UN chief António Guterres has urged the Myanmar junta to immediately return to democracy, saying it was the only way to stop the “unending nightmare” engulfing the country.
Myanmar has spiralled into bloody conflict since the military ousted Aung San Suu Kyi’s civilian government in February last year, with thousands killed.
The escalating crisis dominated a summit of the Association of Southeast Asian Nations (Asean) regional bloc, which has led so far fruitless diplomatic efforts to end the bloodshed.
“The situation in Myanmar is an unending nightmare for the people and a threat to peace and security across the region,” Guterres told reporters at the summit on Saturday.
“I urge the authorities of Myanmar to listen to their people, release political prisoners and get the democratic transition back on track immediately. That is the only way to stability and peace.”
After meeting Asean leaders, Guterres said it was vital that a peace plan agreed with the junta – but so far not enforced – came into effect.
“Indiscriminate attacks on civilians are horrendous and heartbreaking,” he said.
In a reminder of the daily horrors faced by the Myanmar people, residents and media on Friday accused the junta of burning houses and killing at least five civilians in a raid on a village in western Rakhine state.
Junta troops have been accused of killing and arson sprees in central, northern and eastern Myanmar as they struggle to crush opposition to military rule.
The junta has previously accused “terrorist” anti-coup fighters of setting the fires.
Asean agreed a “five-point consensus” with the junta in April last year aimed at ending the chaos in Myanmar, but it has so far been ignored by the generals.
Increasingly frustrated Asean leaders on Friday tasked their foreign ministers with coming up with a concrete plan to implement the consensus.
They also gave their blessing to an Asean special envoy meeting opposition groups in Myanmar – a move that drew a furious response from the junta, which regards the dissident outfits as terrorists.

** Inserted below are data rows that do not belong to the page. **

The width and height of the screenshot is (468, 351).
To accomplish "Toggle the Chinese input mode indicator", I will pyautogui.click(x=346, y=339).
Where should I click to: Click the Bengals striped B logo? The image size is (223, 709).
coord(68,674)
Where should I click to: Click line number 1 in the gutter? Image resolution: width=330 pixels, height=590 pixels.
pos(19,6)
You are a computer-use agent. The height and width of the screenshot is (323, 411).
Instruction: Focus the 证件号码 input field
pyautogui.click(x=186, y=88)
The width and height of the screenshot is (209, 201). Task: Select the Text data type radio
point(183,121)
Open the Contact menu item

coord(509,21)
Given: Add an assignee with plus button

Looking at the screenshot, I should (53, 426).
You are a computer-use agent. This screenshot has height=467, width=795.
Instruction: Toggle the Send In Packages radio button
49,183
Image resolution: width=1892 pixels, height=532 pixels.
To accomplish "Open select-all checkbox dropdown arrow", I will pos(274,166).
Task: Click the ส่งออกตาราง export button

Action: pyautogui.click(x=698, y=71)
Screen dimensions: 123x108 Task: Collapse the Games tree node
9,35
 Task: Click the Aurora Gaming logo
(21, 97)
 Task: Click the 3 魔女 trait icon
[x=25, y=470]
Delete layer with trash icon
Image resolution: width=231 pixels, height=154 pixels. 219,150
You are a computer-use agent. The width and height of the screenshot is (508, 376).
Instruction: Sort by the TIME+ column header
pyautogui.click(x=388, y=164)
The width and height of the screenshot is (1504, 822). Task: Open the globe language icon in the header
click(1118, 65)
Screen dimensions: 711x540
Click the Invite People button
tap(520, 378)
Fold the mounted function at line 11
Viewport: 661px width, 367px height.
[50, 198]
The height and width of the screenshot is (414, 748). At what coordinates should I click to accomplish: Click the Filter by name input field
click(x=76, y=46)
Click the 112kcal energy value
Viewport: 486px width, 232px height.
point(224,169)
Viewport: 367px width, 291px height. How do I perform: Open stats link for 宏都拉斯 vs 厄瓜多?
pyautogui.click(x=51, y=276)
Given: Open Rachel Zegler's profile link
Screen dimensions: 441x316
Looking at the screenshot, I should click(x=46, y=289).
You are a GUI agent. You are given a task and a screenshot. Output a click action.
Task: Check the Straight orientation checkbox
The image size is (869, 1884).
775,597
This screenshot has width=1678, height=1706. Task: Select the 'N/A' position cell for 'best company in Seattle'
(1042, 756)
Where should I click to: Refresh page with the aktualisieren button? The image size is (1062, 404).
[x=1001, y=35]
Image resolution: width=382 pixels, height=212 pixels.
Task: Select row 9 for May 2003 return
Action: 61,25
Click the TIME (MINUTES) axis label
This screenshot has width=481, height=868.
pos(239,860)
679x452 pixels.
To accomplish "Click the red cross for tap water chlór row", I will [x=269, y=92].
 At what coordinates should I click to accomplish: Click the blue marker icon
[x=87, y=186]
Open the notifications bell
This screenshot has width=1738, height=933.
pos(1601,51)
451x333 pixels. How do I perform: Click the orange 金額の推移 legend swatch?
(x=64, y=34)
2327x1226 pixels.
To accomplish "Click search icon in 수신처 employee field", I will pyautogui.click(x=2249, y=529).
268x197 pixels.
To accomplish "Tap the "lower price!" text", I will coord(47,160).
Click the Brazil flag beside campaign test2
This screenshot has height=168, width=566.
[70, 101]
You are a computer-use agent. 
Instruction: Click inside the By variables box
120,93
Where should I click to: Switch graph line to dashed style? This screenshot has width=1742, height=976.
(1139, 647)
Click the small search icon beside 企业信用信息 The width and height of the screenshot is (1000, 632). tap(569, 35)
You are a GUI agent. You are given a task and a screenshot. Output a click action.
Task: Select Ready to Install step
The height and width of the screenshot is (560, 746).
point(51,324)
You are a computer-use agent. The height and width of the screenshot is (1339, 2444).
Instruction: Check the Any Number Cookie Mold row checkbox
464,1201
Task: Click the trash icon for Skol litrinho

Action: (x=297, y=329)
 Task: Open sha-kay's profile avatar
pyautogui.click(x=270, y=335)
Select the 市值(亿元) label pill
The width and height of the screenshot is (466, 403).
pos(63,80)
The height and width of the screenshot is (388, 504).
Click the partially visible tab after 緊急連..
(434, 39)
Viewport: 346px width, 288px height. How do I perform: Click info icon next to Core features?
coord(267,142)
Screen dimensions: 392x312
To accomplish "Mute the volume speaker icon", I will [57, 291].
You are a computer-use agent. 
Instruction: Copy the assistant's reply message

Western powers have heaped sanctions on the junta but violence has escalated in recent weeks, with deadly military airstrikes on civilian targets including a school and a concert.
US president Joe Biden will use talks with Asean leaders later Saturday to urge them to keep pushing the junta to end the violence.
Biden’s National Security adviser Jake Sullivan said the president would “discuss how we can coordinate more closely to continue to impose costs and raise pressure on the junta”.
The junta has justified its power grab by alleging fraud in the December 2020 general election, which Suu Kyi’s party won in a landslide.
The generals have pledged to hold a fresh election next year, but the United States and the UN’s special rapporteur for Myanmar have said there is no chance of it being free and fair.